WRITTEN INSTRUCTION: Rewrite the records below as a numbered list with no blank lines, and leave the pictures out.

DATA LINES:
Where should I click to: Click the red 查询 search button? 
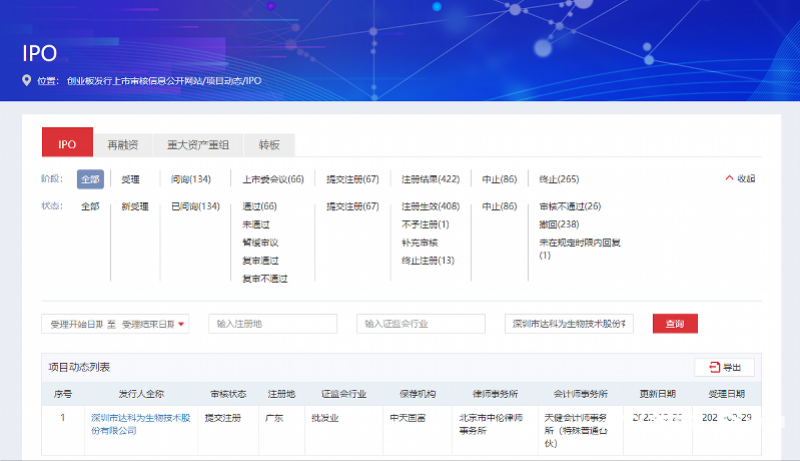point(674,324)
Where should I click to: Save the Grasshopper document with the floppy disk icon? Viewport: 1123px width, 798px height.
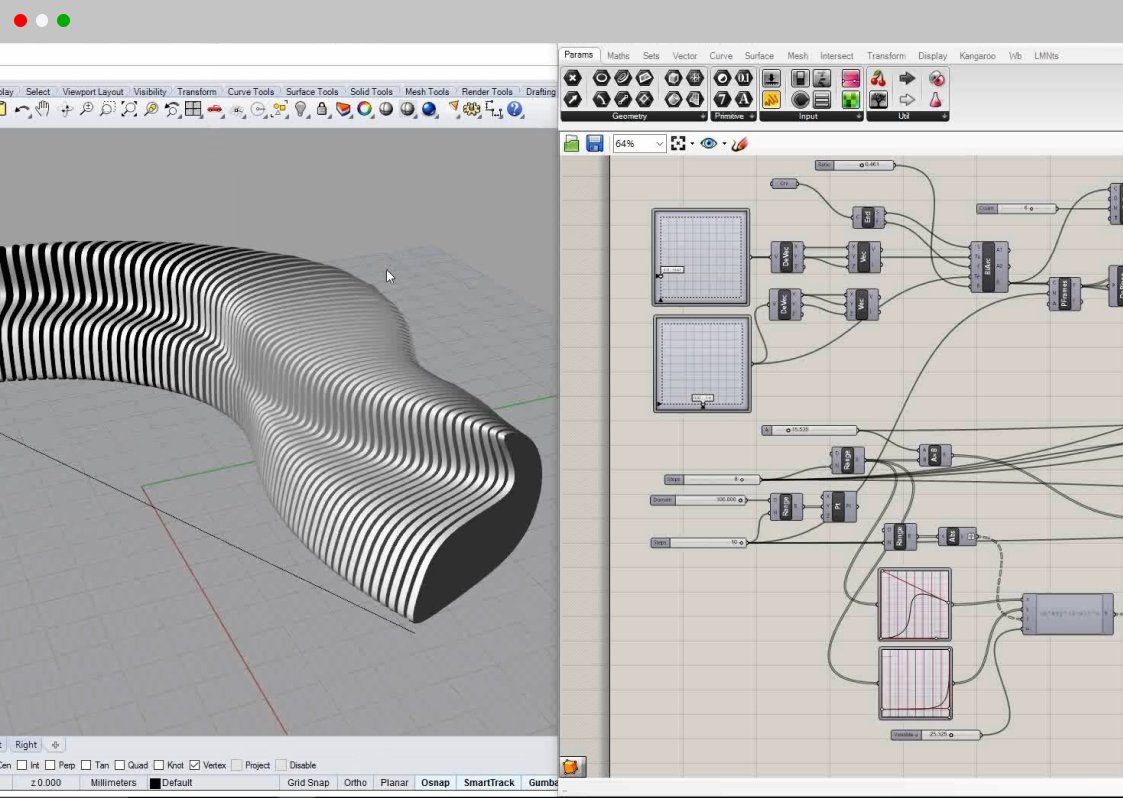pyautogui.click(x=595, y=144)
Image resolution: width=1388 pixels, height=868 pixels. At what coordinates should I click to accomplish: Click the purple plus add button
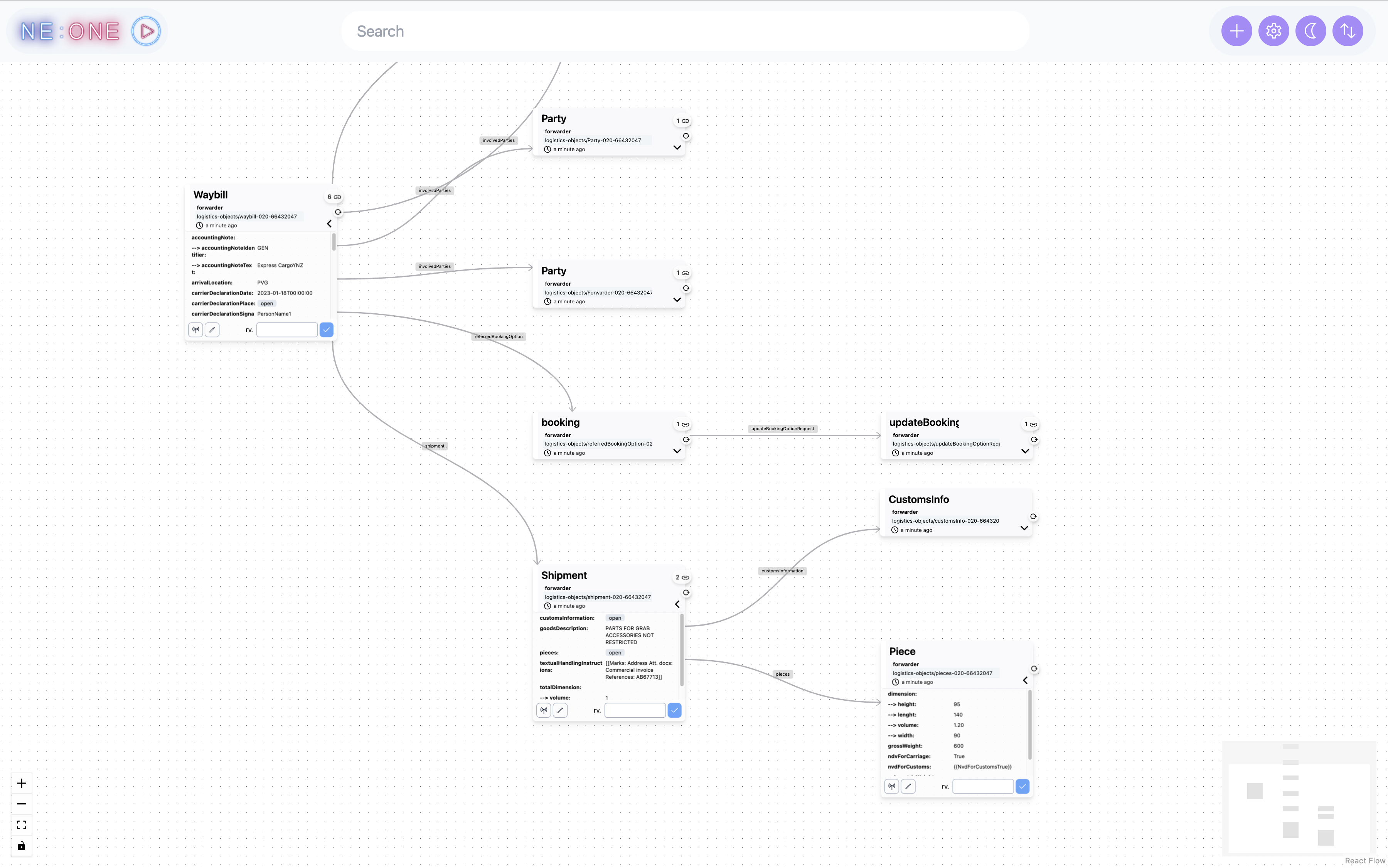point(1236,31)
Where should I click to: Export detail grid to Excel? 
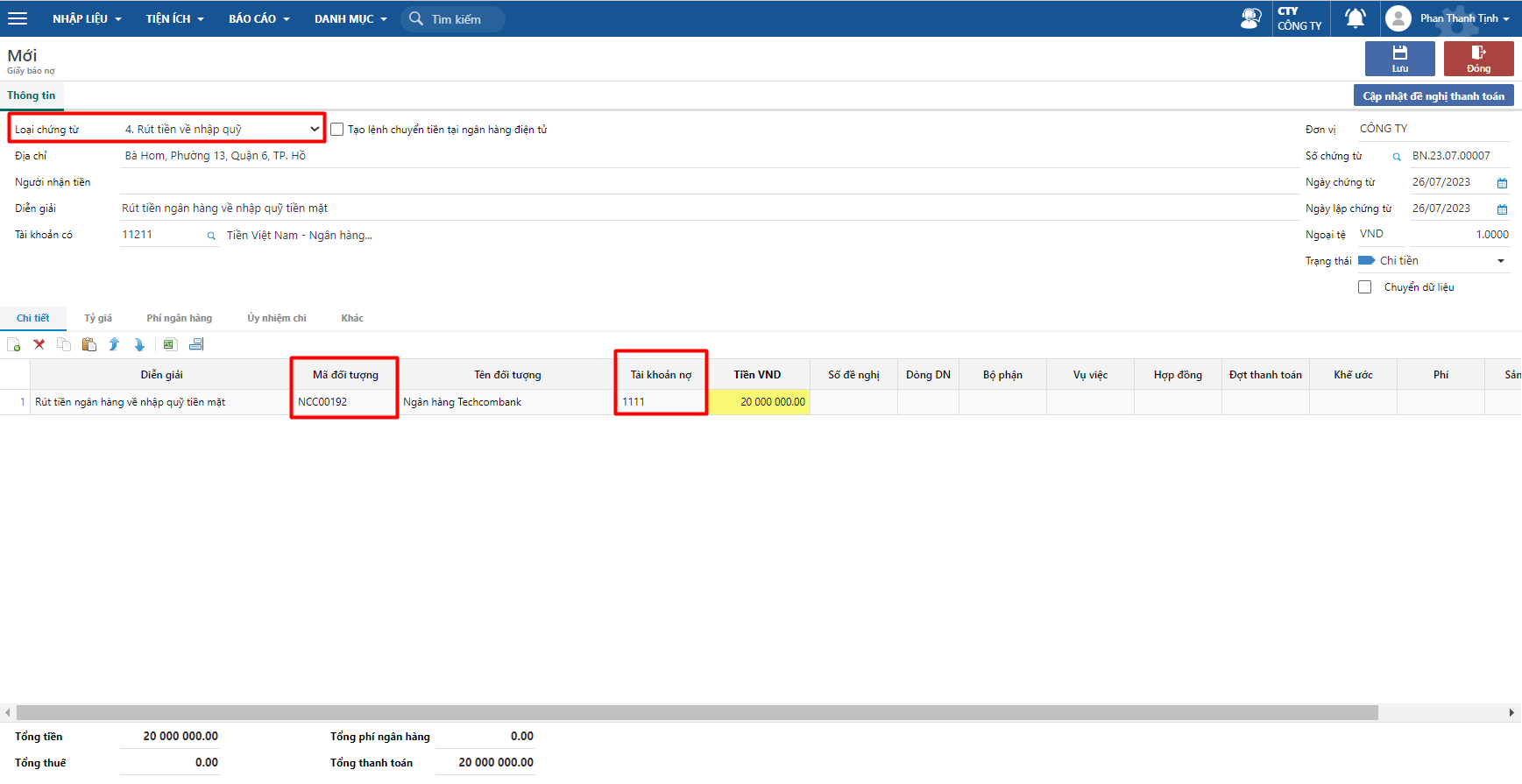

FULL ANSWER:
1. Where should I click to: Click the red 查询 search button? 
2. point(674,324)
3. Where should I click to: Save the Grasshopper document with the floppy disk icon? Viewport: 1123px width, 798px height.
4. pyautogui.click(x=595, y=144)
5. Image resolution: width=1388 pixels, height=868 pixels. At what coordinates should I click to accomplish: Click the purple plus add button
6. point(1236,31)
7. Where should I click to: Export detail grid to Excel? 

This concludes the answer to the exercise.